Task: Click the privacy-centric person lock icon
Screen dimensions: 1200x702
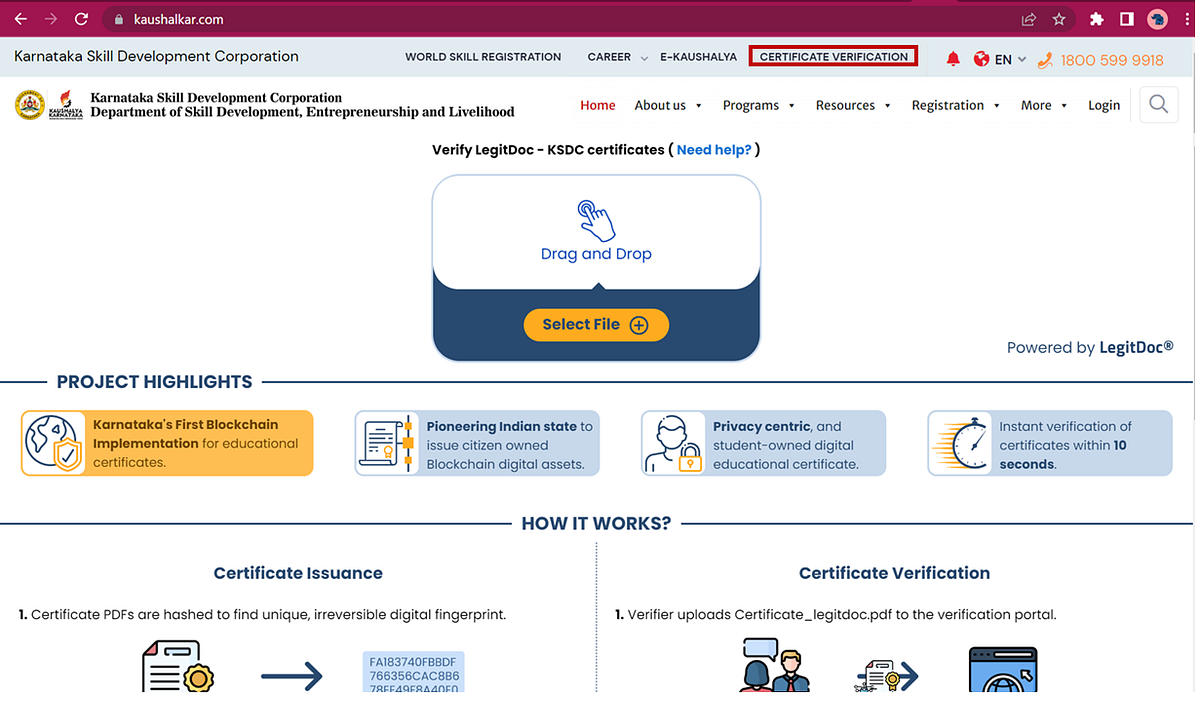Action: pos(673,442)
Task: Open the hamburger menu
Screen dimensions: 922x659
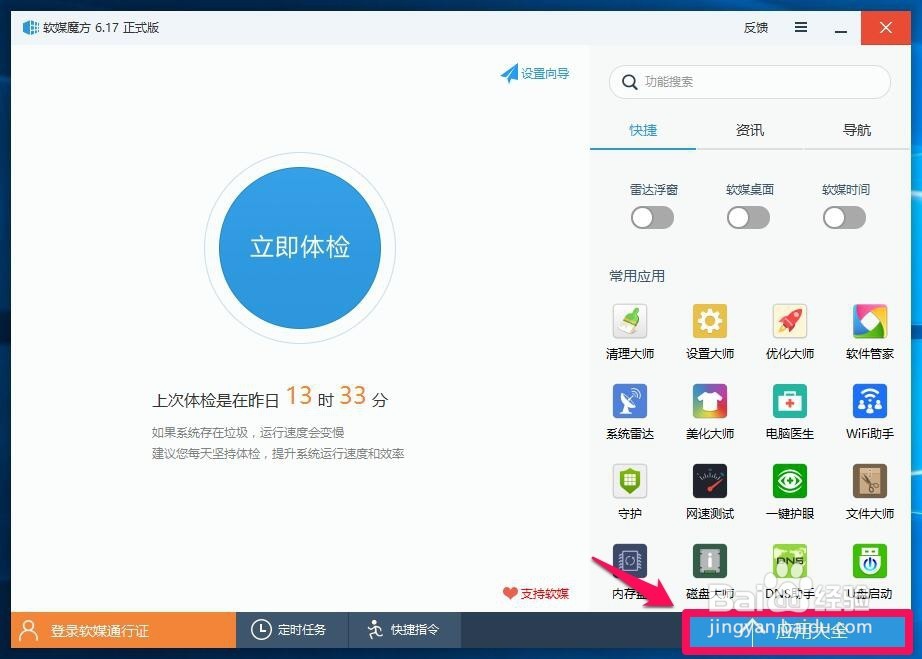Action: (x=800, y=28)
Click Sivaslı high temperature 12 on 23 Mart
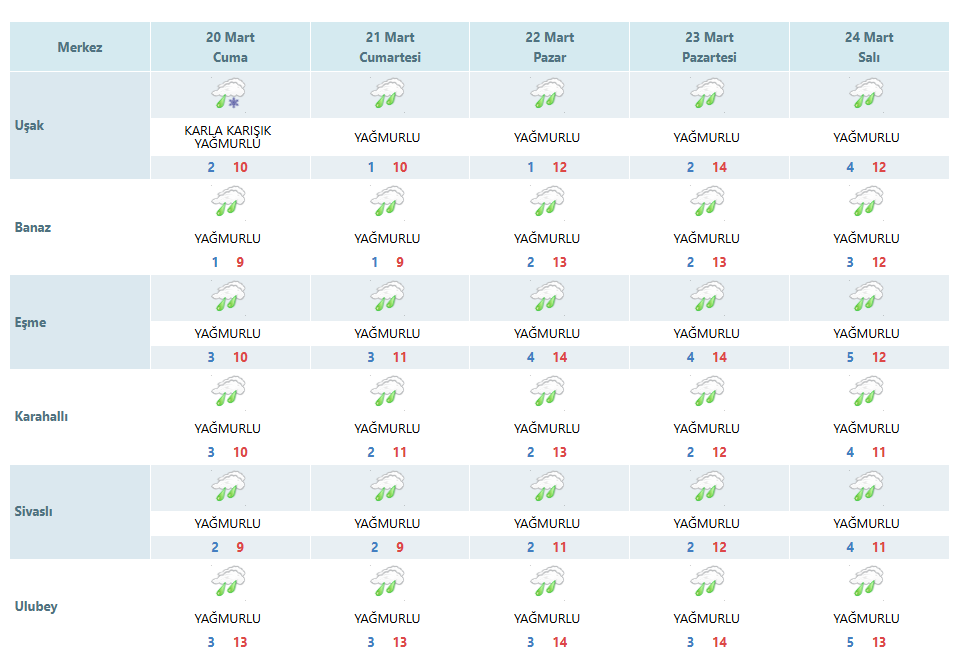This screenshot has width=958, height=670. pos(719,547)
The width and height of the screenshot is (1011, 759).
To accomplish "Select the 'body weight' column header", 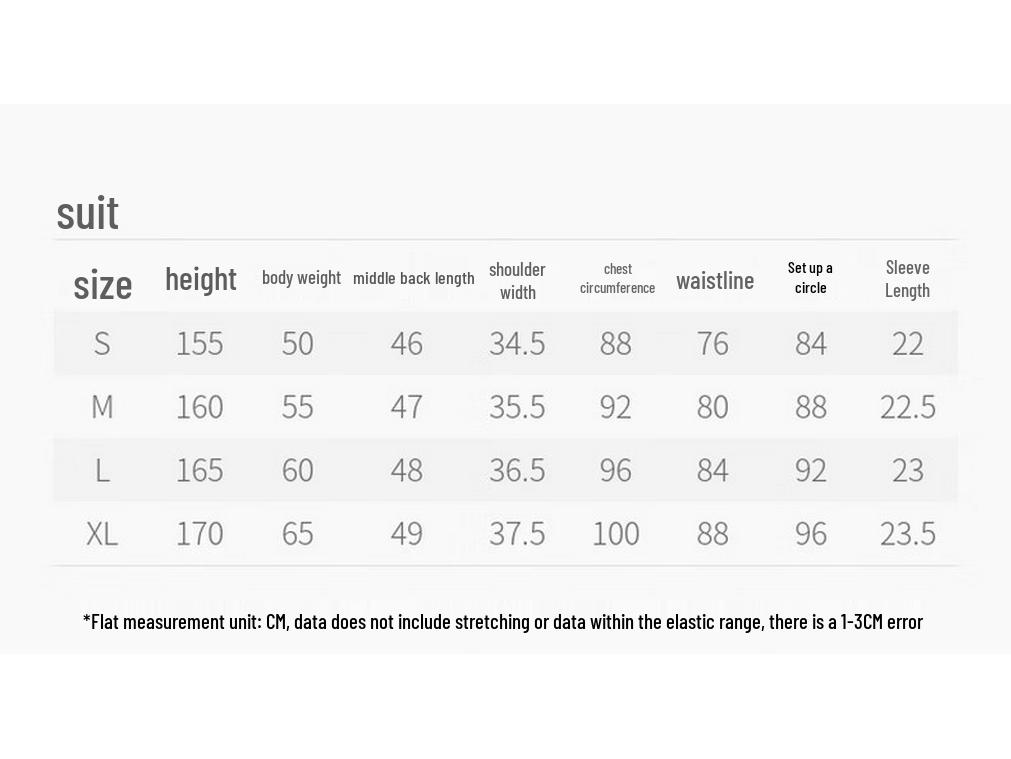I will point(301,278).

* * *

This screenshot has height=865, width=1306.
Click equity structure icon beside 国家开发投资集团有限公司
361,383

▸ WHAT IS EXPECTED: The answer should be a single number giving how many lines in the records hold the word "Task".

▸ YOUR SOLUTION: 2